I need to take a cue from Miss N: ignore all the flashy stuff that's designed to suck me in, and put that dust bunny in my mouth.  Writing needs to be forbidden fruit...even if it's fuzzy forbidden fruit.

Sunday, November 14, 2010

Beware of singing toys.

This is an introduction that isn't really an introduction, just a collection of observations.

Adult life is weird.  It's equal parts nostalgia, juggling mangoes, toys that sing (that part multiplies exponentially after you reproduce), coffee, ten-cent armchairs, turkey hats, Velveeta cheese, overlong car trips, dark alleys, sunrises, and Wile E. Coyote falling off a cliff for the thousandth time.  I write poems but I don't know that that means anything. I'm a smart-ass, which may be more important.
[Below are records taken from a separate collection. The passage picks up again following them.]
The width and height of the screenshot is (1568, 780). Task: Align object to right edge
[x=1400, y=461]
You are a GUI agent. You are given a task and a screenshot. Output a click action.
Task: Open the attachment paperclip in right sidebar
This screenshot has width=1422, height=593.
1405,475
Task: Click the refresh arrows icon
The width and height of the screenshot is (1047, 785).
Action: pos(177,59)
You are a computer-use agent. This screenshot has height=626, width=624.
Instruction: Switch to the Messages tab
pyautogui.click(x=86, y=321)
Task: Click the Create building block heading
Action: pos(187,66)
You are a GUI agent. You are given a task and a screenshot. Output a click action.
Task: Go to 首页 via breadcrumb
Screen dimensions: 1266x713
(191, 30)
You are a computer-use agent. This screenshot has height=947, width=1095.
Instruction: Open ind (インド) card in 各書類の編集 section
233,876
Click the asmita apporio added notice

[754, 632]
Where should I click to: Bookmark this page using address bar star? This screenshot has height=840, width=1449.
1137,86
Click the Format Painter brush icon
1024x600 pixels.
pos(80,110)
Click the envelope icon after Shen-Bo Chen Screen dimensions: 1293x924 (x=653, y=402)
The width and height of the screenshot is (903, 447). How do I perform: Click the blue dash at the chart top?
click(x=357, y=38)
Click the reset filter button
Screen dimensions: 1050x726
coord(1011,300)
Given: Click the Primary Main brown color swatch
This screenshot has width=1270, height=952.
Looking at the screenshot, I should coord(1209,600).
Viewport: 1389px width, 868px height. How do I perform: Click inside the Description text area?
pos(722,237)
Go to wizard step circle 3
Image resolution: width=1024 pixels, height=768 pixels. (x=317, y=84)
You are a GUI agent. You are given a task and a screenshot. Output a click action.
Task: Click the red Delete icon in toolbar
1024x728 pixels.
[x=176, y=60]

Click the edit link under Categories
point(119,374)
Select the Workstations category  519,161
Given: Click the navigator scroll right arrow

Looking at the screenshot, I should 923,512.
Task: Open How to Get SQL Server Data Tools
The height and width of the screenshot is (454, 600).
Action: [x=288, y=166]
I have one surprise daughter, which means I fall into the Toys That Sing Exponent.  This is really the best thing ever, though I didn't know it at the time (meaning the "surprise" time, and not necessarily referring to the singing toys, because they're ever-present and sometimes turn themselves on at night, shouting out happy things in the deep dead of 2 a.m. purely to scare the bejesus out of me).  Somehow, one wound up in my car trunk, so that when I turn a corner too sharply, it bellows out, "LET'S GET OUR TELESCOPE!!!!  EL TELESCOPIO!!!!!" in a shrill voice. The trunk toy happens to be Backpack, from Dora.  Backpack reminds me of this little guy I used to work with in my restaurant years, Manny the Dishwasher.  He talked like that too, accent and everything, and he always shouted random things in Spanish at odd moments.  I'd walk through the kitchen carrying a tray full of ketchup bottles to refill, and he'd scream from the dishwashing station, "UN SACAPUNTAS!!!!" (which, I think, means "pencil sharpener").  That, or he'd sing, which is another reason Backpack reminds me of Manny.  The main difference between the two on that score is that Backpack has no off button or volume control (the person who designed this toy was obviously not a parent).  Manny, at least, would pipe down if you promised to buy him a beer after work.

But I was talking about being a parent, right?  Before I got off on the "Manny" tangent?  I should also state that I only had Backpack in my trunk for a short car trip to the grocery store, and then out he came.  (It's that lying-to-the-tell-the-truth-poet-thing, sorry.  Get used to it.  If the cat needs to have two heads for the blog to make better sense, the cat will probably wind up with two heads.)  I have two cats, the Larger One Who Rules the Universe, and the Smaller One Who Needs a Crash Helmet.  The Smaller One needs a crash helmet because he has a sunny personality and is not bright enough (yet) to run from my daughter, who has succeeded in putting him in a drawer at least two times.  Pets in drawers...one more thing they don't warn you about parenthood. 

So far, we've covered singing toys, mildly disturbing former co-workers, why I exaggerate and tweak the details sometimes but won't actually lie to you in a global sense, the joys of parenting, and kitties in peril.  That may be enough for my first post.  We'll see how this goes.